Sadece Kalabalığa Sormayın!
İnsan olmanın bir yönü, insanın alışkanlıkları, gelenekleri ve inançlarının ötesine bakıp ‘Neden?’ sorusunu sorabilme yeteneğidir. Köpekler ve başka hayvanlar ‘neden?’ diye sormazlar. Fakat Tanrı bizleri düşünen, akıl yürüten kişiler yaptı ve bu nedenle bir şeyi neden yaptığımızı ya da bir şeye neden inandığımızı sorabiliriz, öyle değil mi? Hangi tarihsel kanıtlar inançlarımızın gerçek olduğunu doğruluyor? Sadece kalabalığa sormayın. Kalabalık arasında fikir alışverişi olduğunu görmeyeceksiniz. Kalabalıkların doğasını dikkate aldığınızda, genellikle tek bir sesle aynı şeyi tekrarladıklarını görürsünüz.

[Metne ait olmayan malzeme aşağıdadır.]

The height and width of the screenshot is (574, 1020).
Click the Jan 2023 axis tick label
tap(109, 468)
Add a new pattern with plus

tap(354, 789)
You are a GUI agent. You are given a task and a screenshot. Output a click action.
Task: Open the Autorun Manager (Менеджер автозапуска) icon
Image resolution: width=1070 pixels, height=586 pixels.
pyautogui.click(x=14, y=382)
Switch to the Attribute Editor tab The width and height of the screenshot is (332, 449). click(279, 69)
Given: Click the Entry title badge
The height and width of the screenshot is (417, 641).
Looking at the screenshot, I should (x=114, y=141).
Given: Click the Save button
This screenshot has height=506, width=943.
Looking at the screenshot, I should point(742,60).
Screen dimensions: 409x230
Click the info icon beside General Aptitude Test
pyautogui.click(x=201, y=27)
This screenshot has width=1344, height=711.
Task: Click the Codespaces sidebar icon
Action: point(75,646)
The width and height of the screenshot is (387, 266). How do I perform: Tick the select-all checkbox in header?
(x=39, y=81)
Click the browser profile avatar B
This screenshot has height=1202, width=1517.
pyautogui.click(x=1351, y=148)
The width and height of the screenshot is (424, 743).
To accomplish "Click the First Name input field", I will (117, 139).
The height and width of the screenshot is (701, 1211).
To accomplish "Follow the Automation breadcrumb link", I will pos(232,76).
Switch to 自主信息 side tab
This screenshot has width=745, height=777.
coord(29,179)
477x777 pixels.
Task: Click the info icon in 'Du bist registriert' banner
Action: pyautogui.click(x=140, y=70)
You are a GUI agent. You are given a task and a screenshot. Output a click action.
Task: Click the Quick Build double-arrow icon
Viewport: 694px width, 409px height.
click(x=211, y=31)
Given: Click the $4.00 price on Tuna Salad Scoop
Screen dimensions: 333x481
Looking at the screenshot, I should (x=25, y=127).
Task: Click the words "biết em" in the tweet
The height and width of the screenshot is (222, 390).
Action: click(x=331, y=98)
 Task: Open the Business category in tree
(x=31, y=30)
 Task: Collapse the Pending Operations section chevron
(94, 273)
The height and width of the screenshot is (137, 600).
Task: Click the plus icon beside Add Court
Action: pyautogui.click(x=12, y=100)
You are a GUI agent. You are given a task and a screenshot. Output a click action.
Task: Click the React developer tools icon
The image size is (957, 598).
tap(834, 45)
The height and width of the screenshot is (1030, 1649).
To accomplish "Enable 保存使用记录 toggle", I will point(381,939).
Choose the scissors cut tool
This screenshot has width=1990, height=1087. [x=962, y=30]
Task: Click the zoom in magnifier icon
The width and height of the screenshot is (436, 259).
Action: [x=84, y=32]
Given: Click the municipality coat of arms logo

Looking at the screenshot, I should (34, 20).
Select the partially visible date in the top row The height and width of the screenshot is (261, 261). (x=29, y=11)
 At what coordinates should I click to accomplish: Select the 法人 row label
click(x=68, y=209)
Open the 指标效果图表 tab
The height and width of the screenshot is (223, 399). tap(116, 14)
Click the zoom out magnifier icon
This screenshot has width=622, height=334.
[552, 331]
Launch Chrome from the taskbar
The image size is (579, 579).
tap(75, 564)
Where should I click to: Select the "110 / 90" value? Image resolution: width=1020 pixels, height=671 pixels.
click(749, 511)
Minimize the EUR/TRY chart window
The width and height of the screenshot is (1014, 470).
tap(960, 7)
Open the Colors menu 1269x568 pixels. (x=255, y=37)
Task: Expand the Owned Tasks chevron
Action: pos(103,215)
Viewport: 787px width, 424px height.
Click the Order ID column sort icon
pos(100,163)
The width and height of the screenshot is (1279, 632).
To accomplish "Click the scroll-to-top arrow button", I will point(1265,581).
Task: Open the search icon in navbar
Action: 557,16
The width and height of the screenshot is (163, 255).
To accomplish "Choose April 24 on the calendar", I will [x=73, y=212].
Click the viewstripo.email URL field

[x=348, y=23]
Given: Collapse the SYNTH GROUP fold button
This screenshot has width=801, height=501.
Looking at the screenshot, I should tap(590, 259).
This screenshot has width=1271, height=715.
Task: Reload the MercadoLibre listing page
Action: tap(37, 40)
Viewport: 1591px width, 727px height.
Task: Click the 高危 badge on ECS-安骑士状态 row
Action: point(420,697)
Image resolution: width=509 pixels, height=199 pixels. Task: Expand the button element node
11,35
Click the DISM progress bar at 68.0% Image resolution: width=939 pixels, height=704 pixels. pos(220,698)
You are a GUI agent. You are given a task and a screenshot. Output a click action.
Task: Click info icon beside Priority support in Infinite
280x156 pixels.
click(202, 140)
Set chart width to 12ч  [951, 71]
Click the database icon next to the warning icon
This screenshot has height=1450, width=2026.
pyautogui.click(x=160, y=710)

Gerçek, özgür araştırmanın dostudur.
Bütün dinsel inançlar kitaplarının Tanrı'nın gerçeğini içerdiğine inanırlar değil mi? Fakat Tanrı'nın İncil'de bize inançlarımızı dikkatli bir şekilde sınamamız gerektiğini söylediğini biliyor muydunuz? Dinleyin: “Her şeyi sınayın, iyi olana sımsıkı tutunun.” (1.Selanikliler 5:21, İncil). İnançlarımızı başkalarının bize söyledikleri üzerine kurmamalıyız. Kutsal Yazılarımız’a, sadece biri bize söylediği için inanmamalıyız.